Dominic Green (born 1 January 1967) is a British writer of short science fiction. His short story "The Clockwork Atom Bomb" was nominated for a 2005 Hugo Award. Green is best known for his stories published in Interzone during the 1990s and 2000s (decade), many of which have been reprinted in various Year's Best anthologies. Interzone published a special issue devoted to Green and his stories in July 2009.
Biography
Green has lived for much of his life in Bakewell and Northampton. He graduated in English from St Catharine's College, Cambridge and works in information technology. He is married to the painter Allyson X. Green and until recently taught Kung Fu part-time. In May 2015 he was diagnosed with a kidney tumour, which was successfully removed in July of the same year and confirmed to be cancerous (though slow-growing, small, and a relatively low risk).

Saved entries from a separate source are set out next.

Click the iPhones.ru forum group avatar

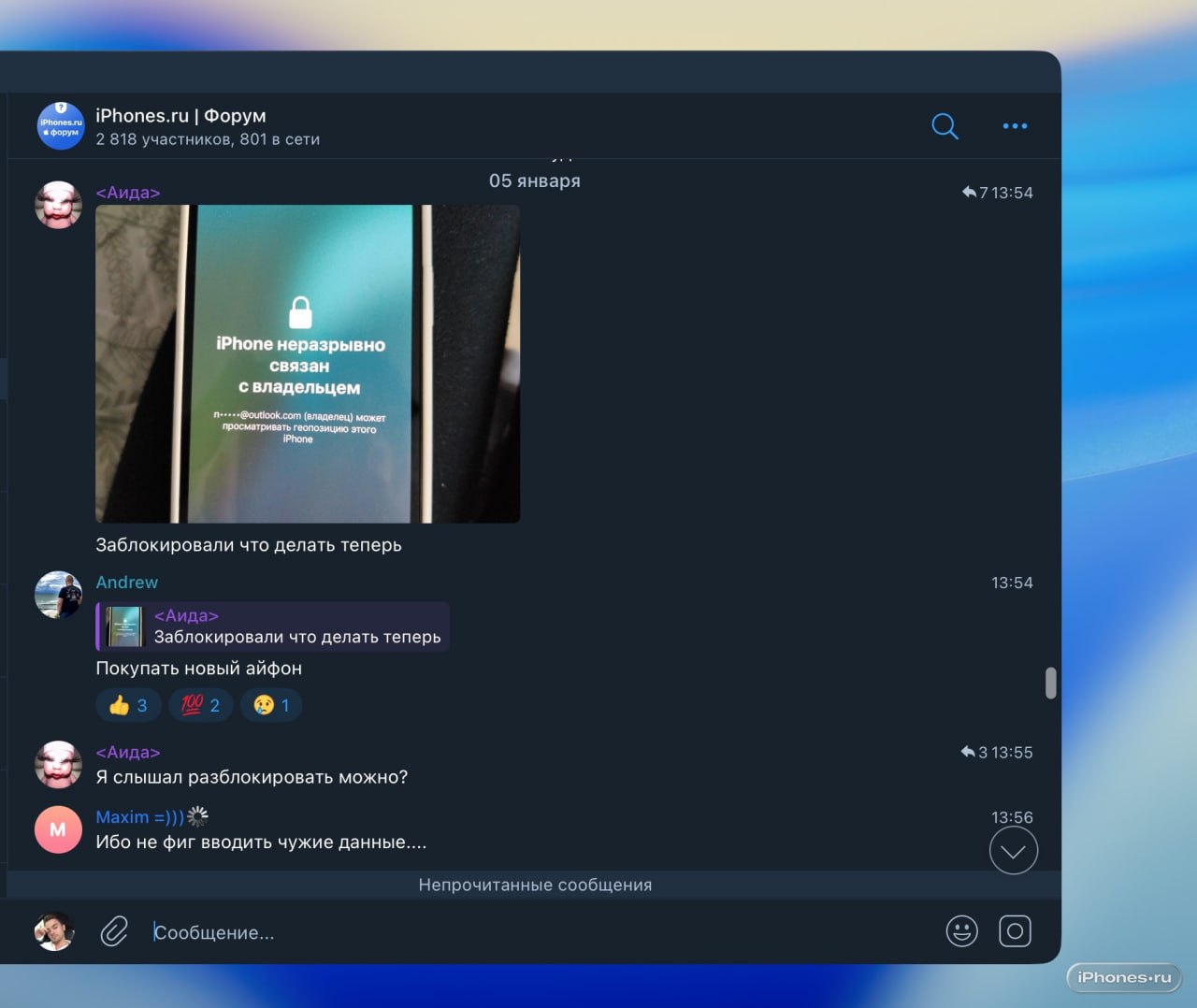click(59, 125)
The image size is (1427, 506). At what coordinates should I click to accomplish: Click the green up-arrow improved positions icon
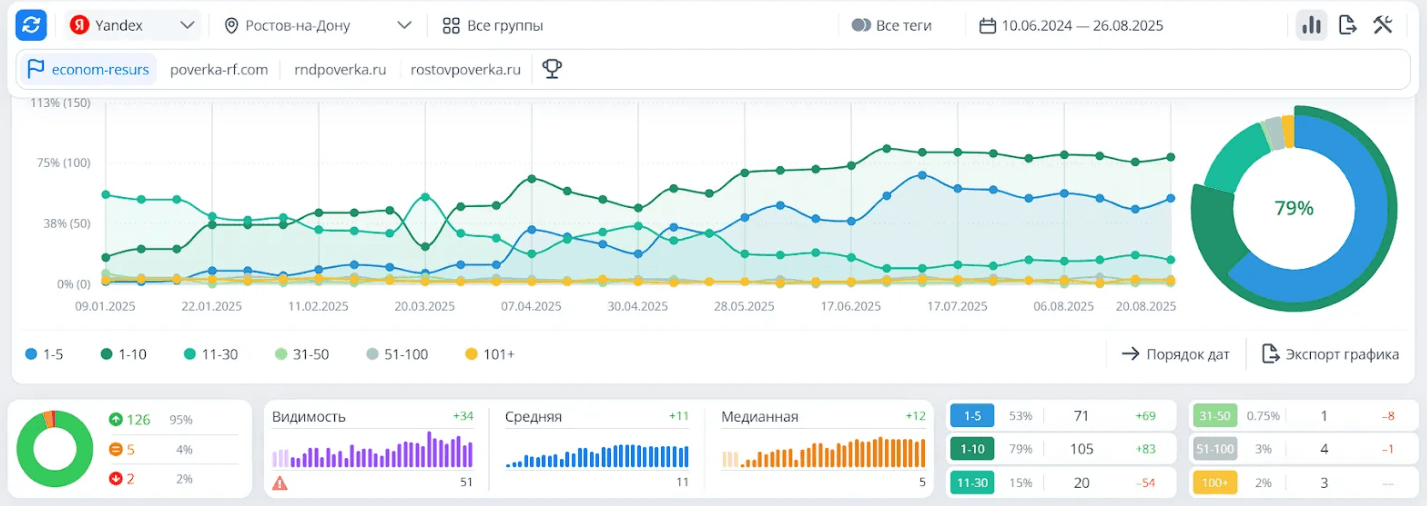point(115,420)
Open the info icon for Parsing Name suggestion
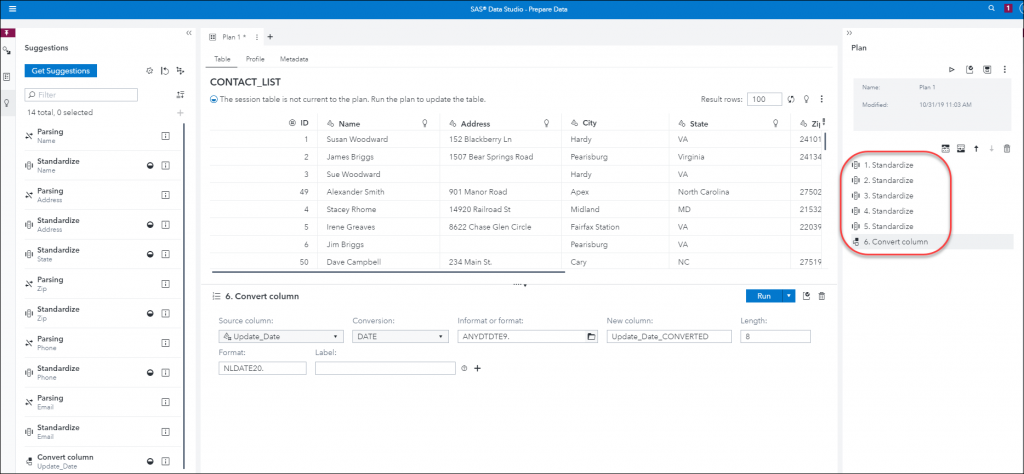 [166, 135]
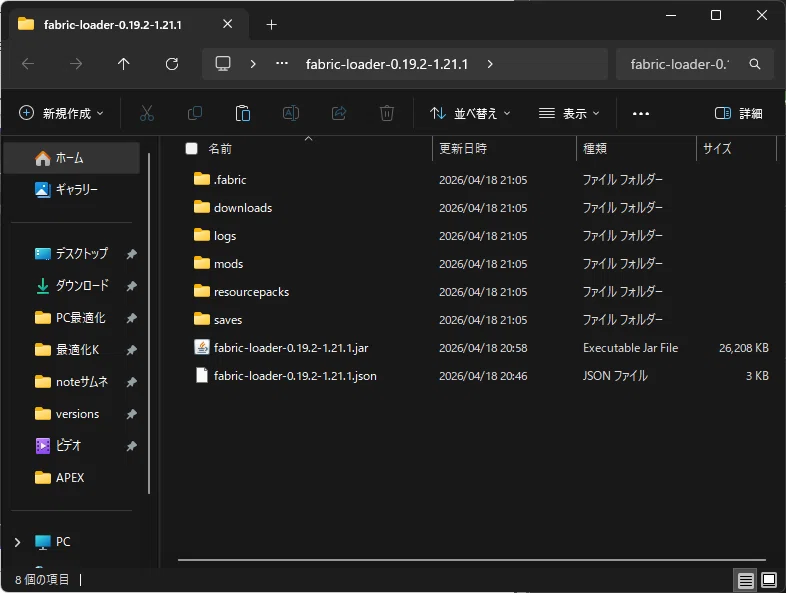Go up one folder level
Screen dimensions: 786x593
click(123, 64)
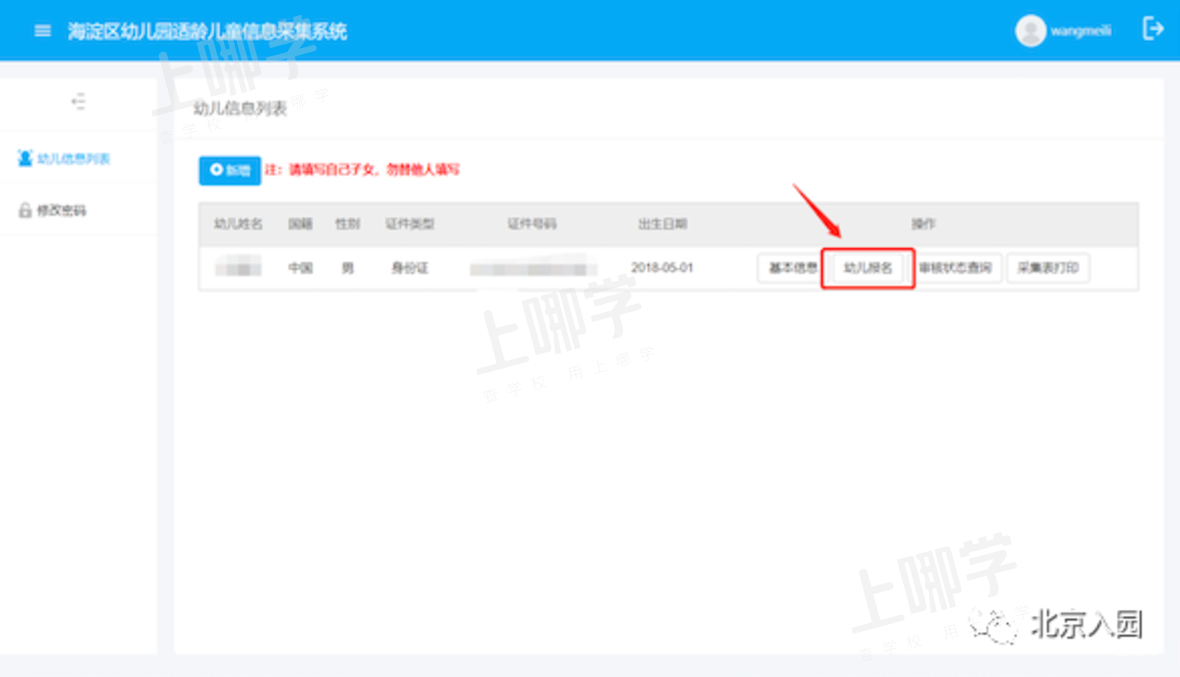Click the child icon beside sidebar 幼儿信息列表
Viewport: 1180px width, 677px height.
pyautogui.click(x=25, y=158)
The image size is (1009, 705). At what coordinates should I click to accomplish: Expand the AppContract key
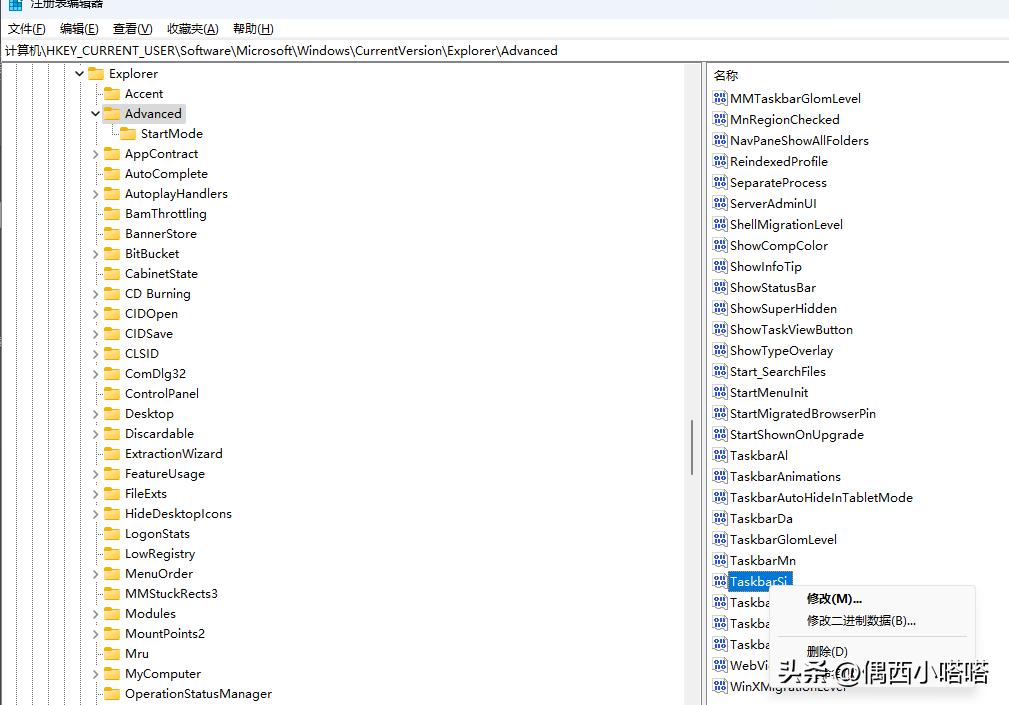pyautogui.click(x=95, y=154)
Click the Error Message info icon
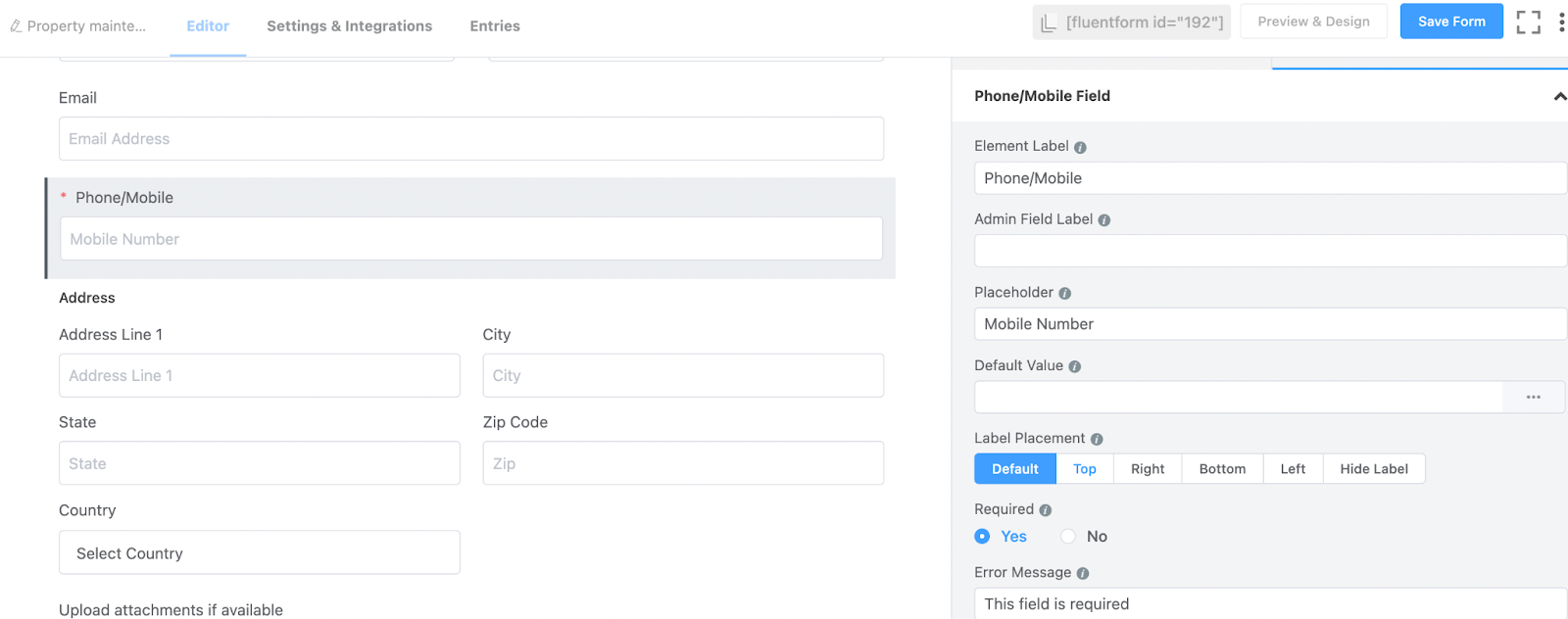1568x619 pixels. [1083, 574]
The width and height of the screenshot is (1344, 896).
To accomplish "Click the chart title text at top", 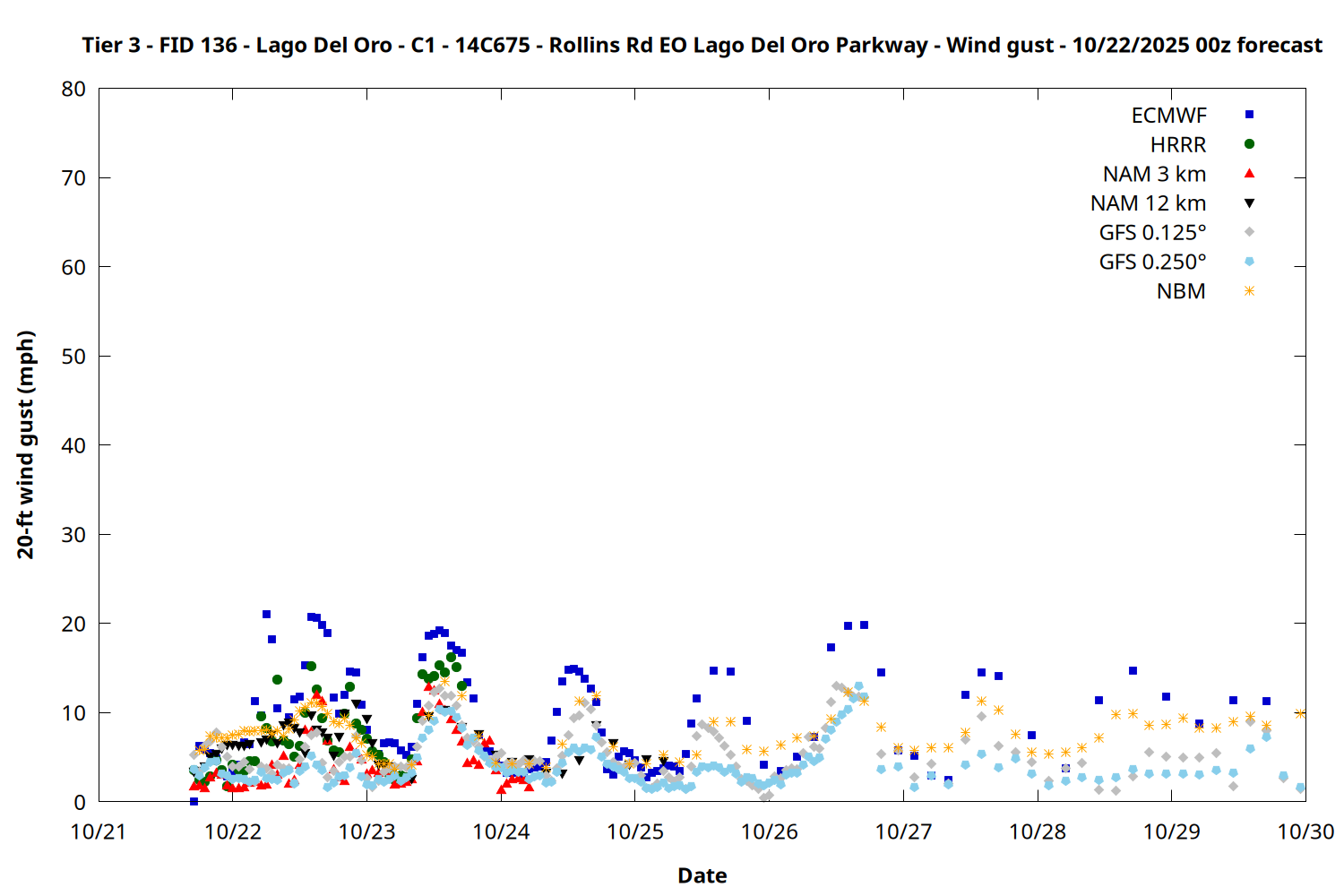I will click(702, 45).
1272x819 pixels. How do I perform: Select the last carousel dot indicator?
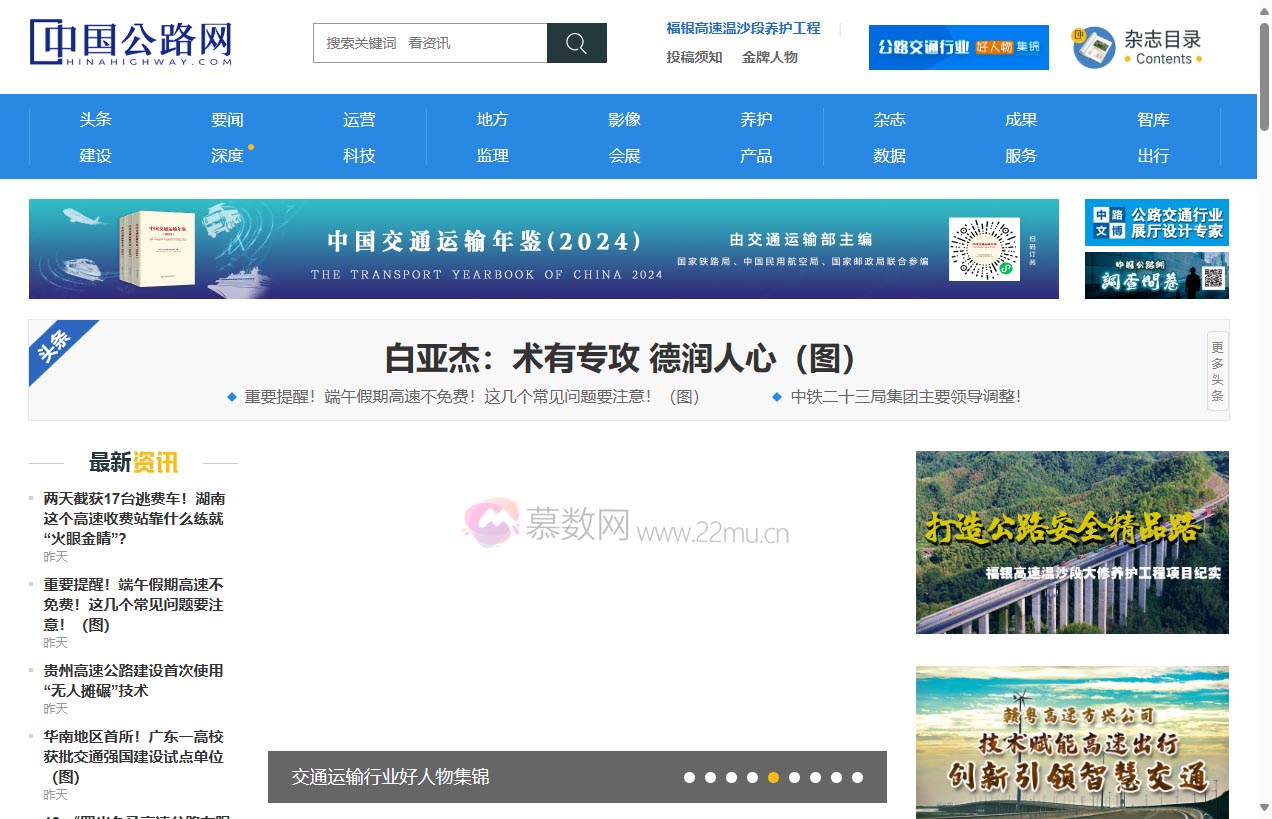(857, 777)
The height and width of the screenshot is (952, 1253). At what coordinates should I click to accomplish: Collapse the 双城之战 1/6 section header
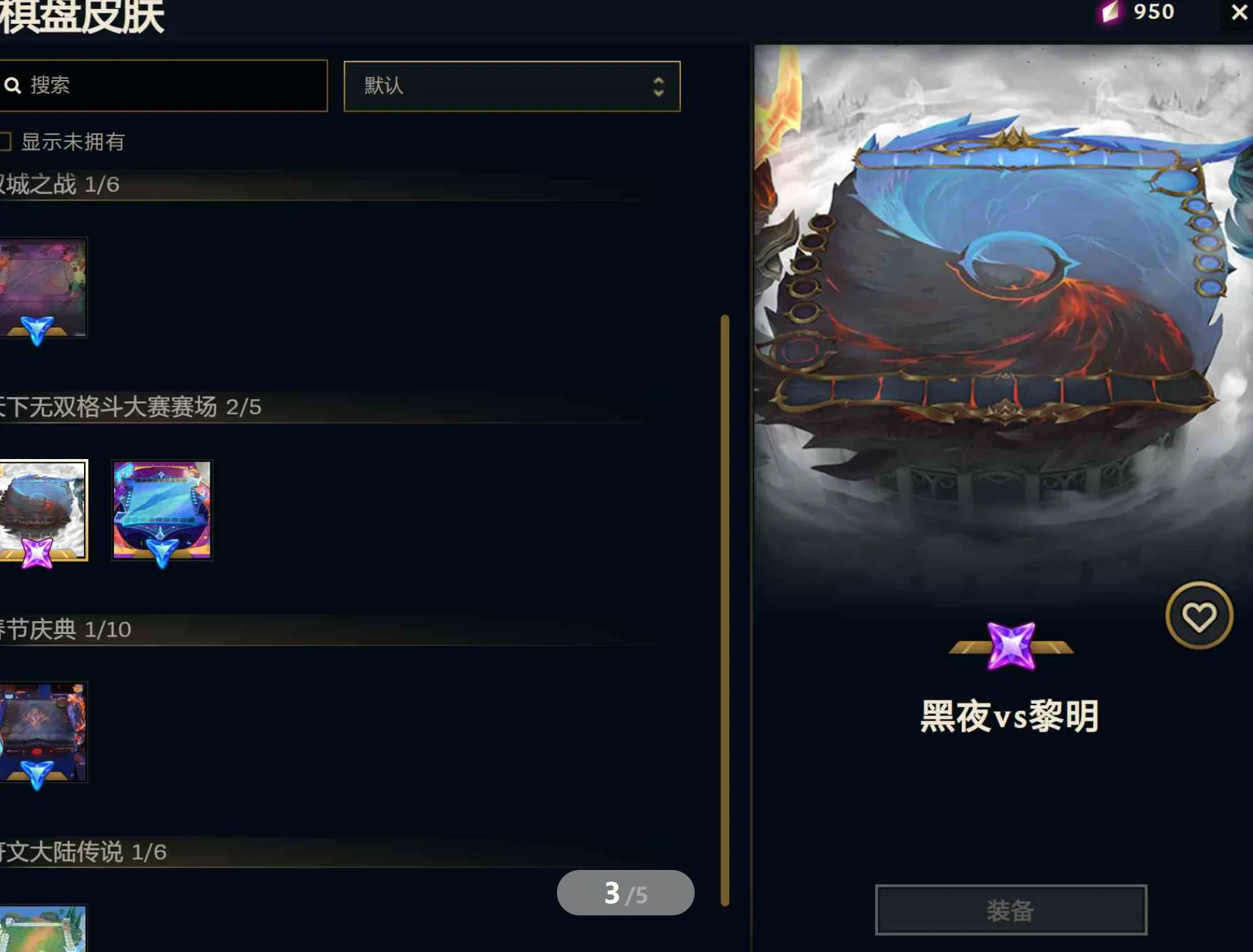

In 2010, Fingerpress brought out Green's first published novel, Smallworld. In 2011, he epublished a children's SF novel, Saucerers and Gondoliers, the first of a series set in and around the fictional United States of the Zodiac, a secret set of colonies in space involved in a struggle for independence from Britain and America. The series stars "Ant and Cleo" - Anthony Stevens and Cleopatra Shakespeare, two UFO-abducted teenagers from Northampton - and is now up to its seventh installment, Time Held Me Green and Dying.